EXCERPT TO READ:
Fourier
Complex numbers and Fourier transformation.
Complex Numbers
Complex numbers consist of a real and an imaginary part:
\[z = x + iy\]The real part of $z$ is $Re(z) = x$, and the imaginary part of $z$ is $Im(z) = y$.
Complex numbers are sitting in the $x-y$ plane $\R^2$ where $x$ the real part gives you the $x$ coordinate and $y$ the imaginary part gives you the y coordinate.
Now, if you think of complex numbers in this way, then vector addition is defined in the same way as if you were working in $\R^2$ with vectors $(x, y)$.
Complex numbers have the same vector addition and scalar multiplication as vectors in $\mathbb{R}^2$:
Addition
\[(a + ib) + (c + id) = (a+c) + i(b+d)\]Multiplication
\[i^2 = -1, i = \sqrt{-1}\] \[\begin{align*} (a + ib)(c + id) &= a(c+id) + ib(c+id) \\& = (ac+aid) + (ibc + i^2bd) \\&= ac - bd + i(ad + bc) \end{align*}\]Complex conjugate
\[(a+ib)^* = a - ib\]Length squared
\[(a + ib)^*(a + ib) = (a - ib)(a+ib) = a^2 + b^2\]Division
\[\begin{align*}\frac{a + ib}{c + id} & = \frac{(a+ib)(c + id)^*}{(c+id)(c+id)^*} \\&= \frac{(a+ib)(c-id)}{c^2 + d^2} \\&= \frac{ac + bd + i(cb - ad)}{c^2 + d^2}\end{align*}\]Alternative Form
We like to work with two different representations of complex numbers.

INFORMATION SHOWN:
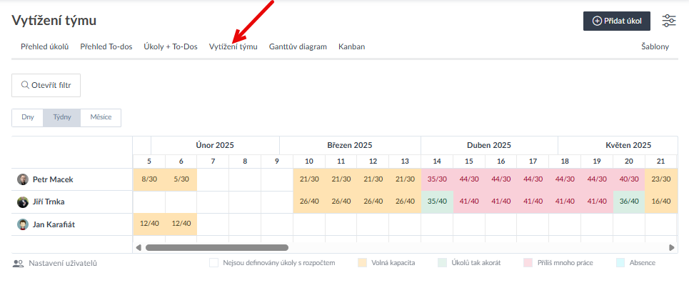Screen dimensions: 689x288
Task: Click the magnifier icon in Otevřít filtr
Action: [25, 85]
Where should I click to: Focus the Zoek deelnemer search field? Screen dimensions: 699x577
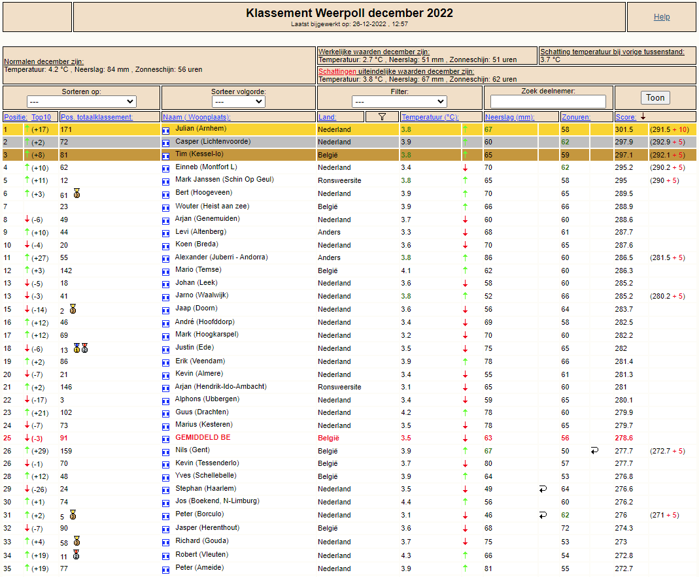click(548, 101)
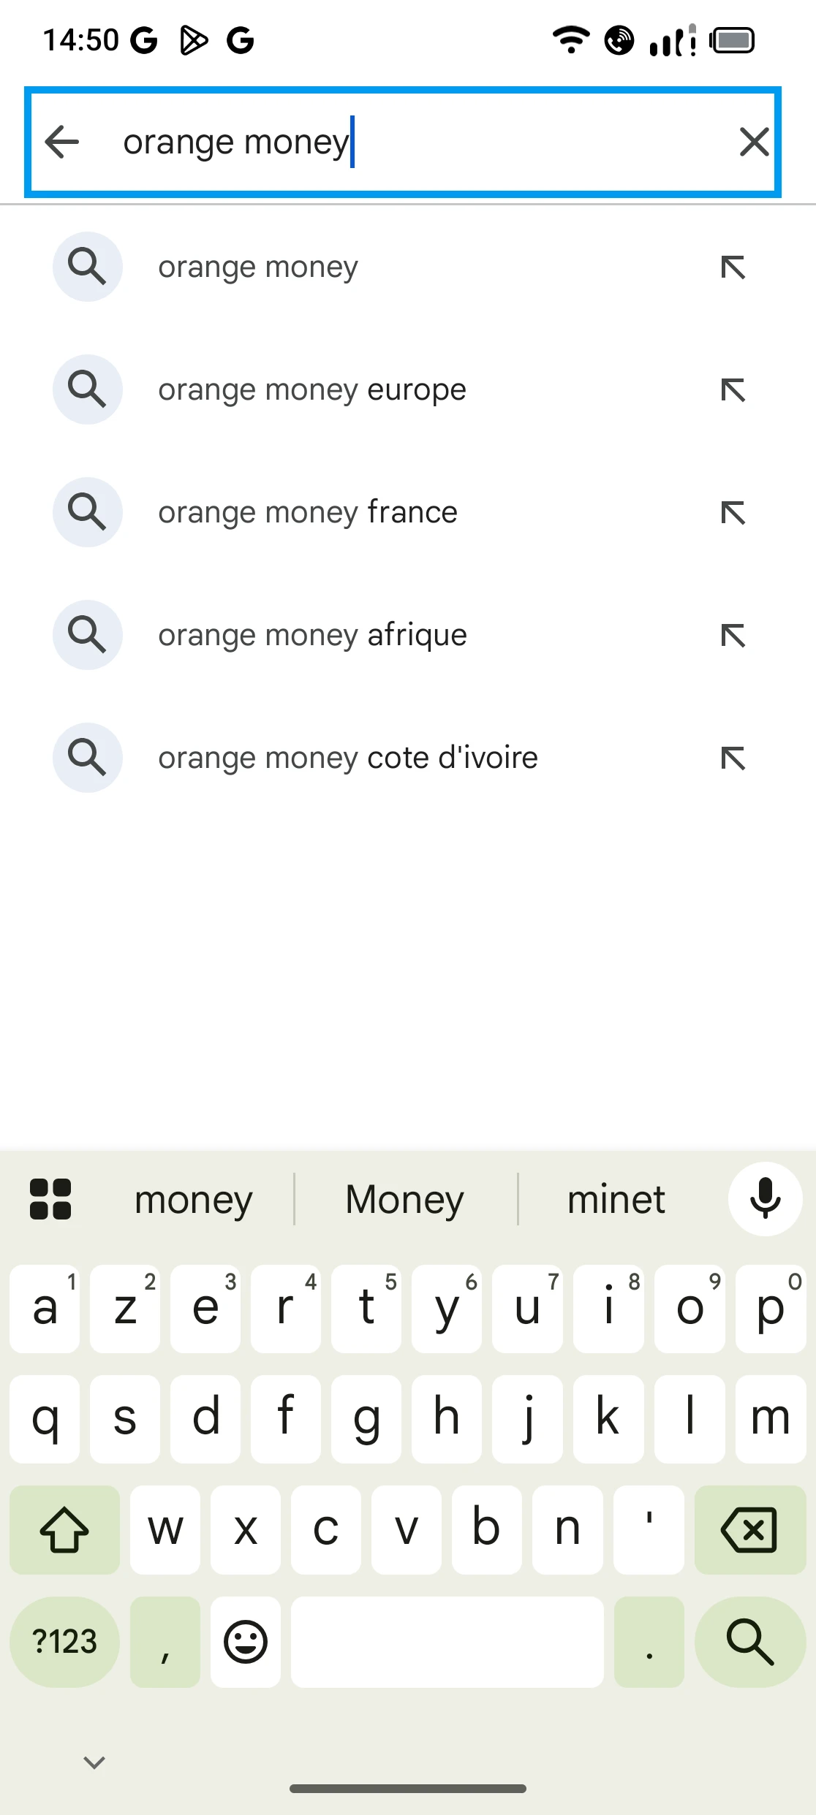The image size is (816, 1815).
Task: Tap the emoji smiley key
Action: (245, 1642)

AIM: Carry on with the notes on complex numbers from the point where they stop.

REPLY TO THE TASK:
The first one is the one we just discussed where you think of your complex numbers as a two-dimensional vector for the x coordinate is the real part and the y coordinate is the imaginary part.
However, you can also think of complex numbers as being described by the arrow that points from the origin to the point that represents the complex number => Polar coordinates.
This arrow has a length $r$, and the angle $\theta$. These two numbers, the length and the angle with the x-axis describe a complex number uniquely. We often write this on an exponential form $z = re^{i\theta} = r(\cos \theta, \sin\theta)$.
Euler’s formula
We have the two equivalent representations $z = x + iy = re^{i\theta}$, where $x$ and $y$ are the coordinates of $z$. By the definition of the cosine, we have
\[x = r\cos \theta,\]and by the definition of the sine, we have
\[y = r\sin \theta.\]In particular, $r = 1$ gives rise to Euler’s formula
\[e^{i\theta} = \cos \theta + i \sin \theta\]Multiplication of complex numbers
Multiplication of complex numbers is easy in polar coordinates: $r_1e^{i\theta_1} \cdot r_2e^{i\theta_2}$
\[\begin{align*} r_1e^{i\theta_1} \cdot r_2e^{i\theta_2} & = r_1r_2e^{i\theta_1}e^{i\theta_2} \\ & = r_1r_2(\cos\theta_1 + i\sin\theta_1)(\cos\theta_2 + i\sin\theta_2) \\ & = r_1r_2(\cos\theta_1\cos\theta_2 - \sin\theta_1\sin\theta_2 + i(\sin\theta_1\cos\theta_2 + \cos\theta_1\sin\theta_2)) \\ & = r_1r_2(\cos(\theta_1 +\theta_2) + i\sin(\theta_1 + \theta_2)) \\ & = r_1r_2 e^{i(\theta_1 + \theta_2)} \end{align*}\]In the last step, use the Euler formula to go back to the polar coordinate form.
In other words, the usual exponential algebra holds also for complex numbers.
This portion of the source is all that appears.